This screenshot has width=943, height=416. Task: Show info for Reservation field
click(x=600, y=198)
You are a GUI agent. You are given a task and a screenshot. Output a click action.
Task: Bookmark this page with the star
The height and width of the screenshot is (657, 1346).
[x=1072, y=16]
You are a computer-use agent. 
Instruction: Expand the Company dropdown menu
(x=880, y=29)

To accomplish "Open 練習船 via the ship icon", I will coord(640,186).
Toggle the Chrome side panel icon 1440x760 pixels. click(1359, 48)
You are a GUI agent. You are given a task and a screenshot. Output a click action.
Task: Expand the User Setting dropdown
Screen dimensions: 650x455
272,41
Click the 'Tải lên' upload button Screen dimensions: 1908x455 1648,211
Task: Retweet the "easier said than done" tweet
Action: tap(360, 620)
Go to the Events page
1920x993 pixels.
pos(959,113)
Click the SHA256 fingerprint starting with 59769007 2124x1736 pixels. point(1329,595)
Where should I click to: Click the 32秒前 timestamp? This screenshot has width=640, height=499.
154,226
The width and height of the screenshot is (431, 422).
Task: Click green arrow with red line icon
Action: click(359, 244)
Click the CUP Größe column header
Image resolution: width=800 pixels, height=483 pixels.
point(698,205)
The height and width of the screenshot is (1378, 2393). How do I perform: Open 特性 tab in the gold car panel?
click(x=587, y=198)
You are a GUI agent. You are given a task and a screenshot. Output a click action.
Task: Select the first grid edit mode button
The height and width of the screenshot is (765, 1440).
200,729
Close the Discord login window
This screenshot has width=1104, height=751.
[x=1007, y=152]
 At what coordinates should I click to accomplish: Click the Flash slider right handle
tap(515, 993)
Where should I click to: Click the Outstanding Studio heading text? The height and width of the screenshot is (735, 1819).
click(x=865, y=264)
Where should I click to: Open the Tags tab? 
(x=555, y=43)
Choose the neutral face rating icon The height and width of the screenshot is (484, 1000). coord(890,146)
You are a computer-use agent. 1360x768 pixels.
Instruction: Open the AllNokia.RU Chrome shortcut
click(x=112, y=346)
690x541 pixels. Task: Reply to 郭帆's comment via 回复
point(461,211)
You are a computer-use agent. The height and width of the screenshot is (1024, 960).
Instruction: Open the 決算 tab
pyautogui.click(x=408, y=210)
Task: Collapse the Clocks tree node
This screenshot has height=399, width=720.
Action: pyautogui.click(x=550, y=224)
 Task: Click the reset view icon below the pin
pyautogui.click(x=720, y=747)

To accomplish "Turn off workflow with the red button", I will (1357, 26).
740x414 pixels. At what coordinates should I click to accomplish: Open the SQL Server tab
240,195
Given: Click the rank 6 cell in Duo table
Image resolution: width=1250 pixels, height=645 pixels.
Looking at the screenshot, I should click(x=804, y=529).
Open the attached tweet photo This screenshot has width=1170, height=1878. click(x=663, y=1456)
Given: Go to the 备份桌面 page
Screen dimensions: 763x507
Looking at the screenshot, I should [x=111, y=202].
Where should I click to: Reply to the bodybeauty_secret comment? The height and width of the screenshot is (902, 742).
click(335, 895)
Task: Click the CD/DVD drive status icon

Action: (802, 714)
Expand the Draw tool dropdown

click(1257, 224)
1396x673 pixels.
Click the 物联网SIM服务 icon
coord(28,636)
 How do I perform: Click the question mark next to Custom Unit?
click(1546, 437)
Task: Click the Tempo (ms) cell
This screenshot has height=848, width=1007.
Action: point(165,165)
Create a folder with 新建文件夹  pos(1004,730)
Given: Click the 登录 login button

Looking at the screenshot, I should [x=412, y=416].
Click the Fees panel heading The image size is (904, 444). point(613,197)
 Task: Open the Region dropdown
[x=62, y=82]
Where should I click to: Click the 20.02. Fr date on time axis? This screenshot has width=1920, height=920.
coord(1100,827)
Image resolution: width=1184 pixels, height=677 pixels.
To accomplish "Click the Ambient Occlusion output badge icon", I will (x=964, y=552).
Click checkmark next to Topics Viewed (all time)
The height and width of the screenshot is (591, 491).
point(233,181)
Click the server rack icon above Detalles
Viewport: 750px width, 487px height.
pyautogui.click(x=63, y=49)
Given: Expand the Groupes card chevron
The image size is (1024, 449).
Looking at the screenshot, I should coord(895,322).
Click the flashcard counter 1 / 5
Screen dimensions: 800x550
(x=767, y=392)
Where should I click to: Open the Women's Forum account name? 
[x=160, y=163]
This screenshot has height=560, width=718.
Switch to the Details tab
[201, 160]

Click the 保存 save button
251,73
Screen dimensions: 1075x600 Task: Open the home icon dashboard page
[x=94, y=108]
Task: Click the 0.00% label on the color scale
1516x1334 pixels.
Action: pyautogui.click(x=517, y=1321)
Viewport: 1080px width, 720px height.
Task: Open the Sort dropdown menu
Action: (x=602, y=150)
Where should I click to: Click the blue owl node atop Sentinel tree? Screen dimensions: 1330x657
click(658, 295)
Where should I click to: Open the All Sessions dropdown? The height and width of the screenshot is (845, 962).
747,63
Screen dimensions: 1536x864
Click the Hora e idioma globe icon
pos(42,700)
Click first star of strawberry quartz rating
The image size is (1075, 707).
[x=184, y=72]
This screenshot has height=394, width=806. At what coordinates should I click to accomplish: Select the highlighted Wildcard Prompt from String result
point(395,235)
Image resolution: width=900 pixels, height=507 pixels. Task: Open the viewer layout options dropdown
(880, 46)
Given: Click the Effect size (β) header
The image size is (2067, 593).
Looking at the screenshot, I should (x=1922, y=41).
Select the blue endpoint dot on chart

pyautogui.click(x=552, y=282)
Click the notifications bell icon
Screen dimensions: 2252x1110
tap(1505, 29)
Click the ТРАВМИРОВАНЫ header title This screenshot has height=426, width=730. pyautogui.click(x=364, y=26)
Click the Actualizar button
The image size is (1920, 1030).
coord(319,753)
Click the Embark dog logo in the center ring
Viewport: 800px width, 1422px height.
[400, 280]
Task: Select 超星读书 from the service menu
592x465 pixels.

* What you should do *
Look above for the line with "How do I perform: Click" and the line with "Create a folder". Write out those two lines and all the lines between them, exactly, and no others.

* Solution *
 How do I perform: Click the question mark next to Custom Unit?
click(1546, 437)
Task: Click the Tempo (ms) cell
This screenshot has height=848, width=1007.
Action: point(165,165)
Create a folder with 新建文件夹  pos(1004,730)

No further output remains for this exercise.